What you need to do
Write out the part of the items that opens with the line containing "Click the help icon next to 免责声明内容" and closes with the line containing "Looking at the screenshot, I should [714, 697].", reproducing these lines exactly and including both end lines.

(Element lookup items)
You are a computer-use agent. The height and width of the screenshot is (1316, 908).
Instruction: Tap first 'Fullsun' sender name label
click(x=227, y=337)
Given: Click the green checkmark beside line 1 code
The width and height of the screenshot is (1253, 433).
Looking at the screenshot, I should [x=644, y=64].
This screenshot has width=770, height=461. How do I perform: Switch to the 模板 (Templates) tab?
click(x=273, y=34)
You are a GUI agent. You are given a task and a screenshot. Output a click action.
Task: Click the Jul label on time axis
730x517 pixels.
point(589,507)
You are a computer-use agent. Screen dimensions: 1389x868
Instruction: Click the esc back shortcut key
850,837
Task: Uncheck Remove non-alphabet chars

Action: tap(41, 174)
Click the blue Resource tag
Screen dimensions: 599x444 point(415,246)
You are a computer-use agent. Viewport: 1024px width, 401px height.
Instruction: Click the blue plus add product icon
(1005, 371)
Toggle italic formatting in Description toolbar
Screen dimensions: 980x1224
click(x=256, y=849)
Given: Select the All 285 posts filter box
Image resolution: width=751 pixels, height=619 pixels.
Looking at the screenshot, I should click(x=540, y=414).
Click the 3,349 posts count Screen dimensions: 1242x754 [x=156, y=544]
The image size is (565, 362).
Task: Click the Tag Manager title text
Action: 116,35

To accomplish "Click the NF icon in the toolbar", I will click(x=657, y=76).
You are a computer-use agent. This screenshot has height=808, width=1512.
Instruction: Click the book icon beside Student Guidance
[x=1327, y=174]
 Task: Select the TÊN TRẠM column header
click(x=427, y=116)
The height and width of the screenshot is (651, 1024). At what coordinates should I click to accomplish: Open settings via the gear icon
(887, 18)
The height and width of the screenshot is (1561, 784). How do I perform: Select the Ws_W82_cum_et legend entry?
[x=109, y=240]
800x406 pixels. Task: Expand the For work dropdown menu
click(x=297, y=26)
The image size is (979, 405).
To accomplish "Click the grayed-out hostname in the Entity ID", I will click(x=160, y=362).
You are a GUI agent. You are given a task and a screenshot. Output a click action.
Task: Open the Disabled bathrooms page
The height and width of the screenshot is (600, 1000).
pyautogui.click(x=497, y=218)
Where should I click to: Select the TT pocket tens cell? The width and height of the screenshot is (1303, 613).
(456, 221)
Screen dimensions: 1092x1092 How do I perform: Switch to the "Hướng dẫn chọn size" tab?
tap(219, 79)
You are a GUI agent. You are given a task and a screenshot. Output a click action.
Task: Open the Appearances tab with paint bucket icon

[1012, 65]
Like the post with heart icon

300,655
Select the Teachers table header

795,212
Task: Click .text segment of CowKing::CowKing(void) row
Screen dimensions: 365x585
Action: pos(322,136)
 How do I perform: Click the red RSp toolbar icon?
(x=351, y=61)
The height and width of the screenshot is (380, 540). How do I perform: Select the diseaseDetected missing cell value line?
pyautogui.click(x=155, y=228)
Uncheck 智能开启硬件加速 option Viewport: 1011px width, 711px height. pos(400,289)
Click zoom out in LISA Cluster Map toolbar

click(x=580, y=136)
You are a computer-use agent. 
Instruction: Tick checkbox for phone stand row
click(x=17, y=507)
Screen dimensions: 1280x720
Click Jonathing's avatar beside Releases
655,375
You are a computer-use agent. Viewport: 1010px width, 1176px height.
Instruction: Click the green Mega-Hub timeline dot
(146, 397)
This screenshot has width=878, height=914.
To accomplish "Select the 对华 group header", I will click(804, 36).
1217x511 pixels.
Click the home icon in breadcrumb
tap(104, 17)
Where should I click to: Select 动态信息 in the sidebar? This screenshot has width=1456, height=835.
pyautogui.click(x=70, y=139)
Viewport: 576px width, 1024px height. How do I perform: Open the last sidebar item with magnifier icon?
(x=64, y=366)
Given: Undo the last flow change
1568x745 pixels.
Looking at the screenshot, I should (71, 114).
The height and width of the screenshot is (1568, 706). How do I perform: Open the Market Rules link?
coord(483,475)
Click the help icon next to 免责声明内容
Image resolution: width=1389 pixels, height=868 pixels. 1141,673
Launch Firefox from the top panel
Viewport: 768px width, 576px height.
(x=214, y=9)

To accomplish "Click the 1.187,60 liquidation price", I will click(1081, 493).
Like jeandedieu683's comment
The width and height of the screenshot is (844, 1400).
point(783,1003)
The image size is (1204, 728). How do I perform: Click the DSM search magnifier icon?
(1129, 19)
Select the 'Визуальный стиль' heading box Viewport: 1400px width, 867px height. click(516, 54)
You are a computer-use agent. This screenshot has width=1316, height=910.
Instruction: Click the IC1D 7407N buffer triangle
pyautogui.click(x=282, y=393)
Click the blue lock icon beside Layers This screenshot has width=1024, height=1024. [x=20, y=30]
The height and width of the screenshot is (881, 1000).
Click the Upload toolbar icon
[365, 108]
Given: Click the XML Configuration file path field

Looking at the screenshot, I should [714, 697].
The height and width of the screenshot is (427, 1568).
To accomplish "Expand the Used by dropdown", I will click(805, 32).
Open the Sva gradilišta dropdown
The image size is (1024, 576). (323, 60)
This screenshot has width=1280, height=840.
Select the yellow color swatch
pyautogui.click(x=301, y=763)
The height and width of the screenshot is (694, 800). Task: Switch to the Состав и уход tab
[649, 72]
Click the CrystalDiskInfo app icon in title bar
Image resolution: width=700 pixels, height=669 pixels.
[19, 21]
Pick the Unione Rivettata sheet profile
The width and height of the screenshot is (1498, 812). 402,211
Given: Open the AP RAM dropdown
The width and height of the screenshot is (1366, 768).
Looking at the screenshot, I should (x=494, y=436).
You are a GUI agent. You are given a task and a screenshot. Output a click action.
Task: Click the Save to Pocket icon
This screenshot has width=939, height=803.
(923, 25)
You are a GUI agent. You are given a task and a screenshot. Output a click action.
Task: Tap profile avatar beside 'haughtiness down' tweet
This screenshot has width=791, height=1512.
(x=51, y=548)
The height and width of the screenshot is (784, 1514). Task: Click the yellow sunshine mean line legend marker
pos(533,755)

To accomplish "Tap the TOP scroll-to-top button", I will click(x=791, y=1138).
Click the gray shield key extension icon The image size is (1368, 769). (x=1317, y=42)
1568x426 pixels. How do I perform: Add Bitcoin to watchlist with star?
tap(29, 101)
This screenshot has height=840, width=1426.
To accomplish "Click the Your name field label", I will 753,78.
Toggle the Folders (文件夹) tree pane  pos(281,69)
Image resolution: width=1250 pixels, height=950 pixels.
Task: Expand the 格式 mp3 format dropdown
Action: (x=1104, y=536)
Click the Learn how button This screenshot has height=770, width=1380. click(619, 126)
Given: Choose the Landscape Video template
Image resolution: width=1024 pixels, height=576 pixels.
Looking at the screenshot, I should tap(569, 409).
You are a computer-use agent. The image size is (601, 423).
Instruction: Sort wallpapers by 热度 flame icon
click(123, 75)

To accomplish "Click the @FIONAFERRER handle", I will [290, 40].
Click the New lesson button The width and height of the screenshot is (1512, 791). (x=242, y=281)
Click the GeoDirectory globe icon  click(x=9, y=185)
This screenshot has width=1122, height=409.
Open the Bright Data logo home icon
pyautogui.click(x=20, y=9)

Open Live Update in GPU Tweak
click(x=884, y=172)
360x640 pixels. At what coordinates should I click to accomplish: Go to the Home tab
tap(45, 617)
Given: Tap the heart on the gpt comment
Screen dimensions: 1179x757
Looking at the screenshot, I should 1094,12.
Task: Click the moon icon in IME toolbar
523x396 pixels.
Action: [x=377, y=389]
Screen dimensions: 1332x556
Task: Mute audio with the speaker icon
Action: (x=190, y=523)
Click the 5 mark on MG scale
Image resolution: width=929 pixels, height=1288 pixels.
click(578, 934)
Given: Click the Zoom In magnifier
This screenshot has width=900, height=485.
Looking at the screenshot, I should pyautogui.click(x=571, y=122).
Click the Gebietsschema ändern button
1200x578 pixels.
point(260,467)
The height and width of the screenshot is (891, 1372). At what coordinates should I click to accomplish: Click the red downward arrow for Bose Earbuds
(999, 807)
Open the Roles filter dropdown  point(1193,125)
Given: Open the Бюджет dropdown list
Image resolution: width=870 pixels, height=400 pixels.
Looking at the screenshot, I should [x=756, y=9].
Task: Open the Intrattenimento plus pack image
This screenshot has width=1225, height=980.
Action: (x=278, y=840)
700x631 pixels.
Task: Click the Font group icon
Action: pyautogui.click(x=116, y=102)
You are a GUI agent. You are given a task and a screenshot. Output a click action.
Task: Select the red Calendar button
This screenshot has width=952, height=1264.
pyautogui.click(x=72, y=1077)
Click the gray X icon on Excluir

Output for this exercise
Click the help icon next to 免责声明内容
Image resolution: width=1389 pixels, height=868 pixels. 1141,673
Launch Firefox from the top panel
Viewport: 768px width, 576px height.
(x=214, y=9)

To accomplish "Click the 1.187,60 liquidation price", I will click(1081, 493).
Like jeandedieu683's comment
The width and height of the screenshot is (844, 1400).
point(783,1003)
The image size is (1204, 728). How do I perform: Click the DSM search magnifier icon?
(1129, 19)
Select the 'Визуальный стиль' heading box Viewport: 1400px width, 867px height. click(516, 54)
You are a computer-use agent. This screenshot has width=1316, height=910.
Instruction: Click the IC1D 7407N buffer triangle
pyautogui.click(x=282, y=393)
Click the blue lock icon beside Layers This screenshot has width=1024, height=1024. [x=20, y=30]
The height and width of the screenshot is (881, 1000).
Click the Upload toolbar icon
[365, 108]
Given: Click the XML Configuration file path field

Looking at the screenshot, I should [714, 697].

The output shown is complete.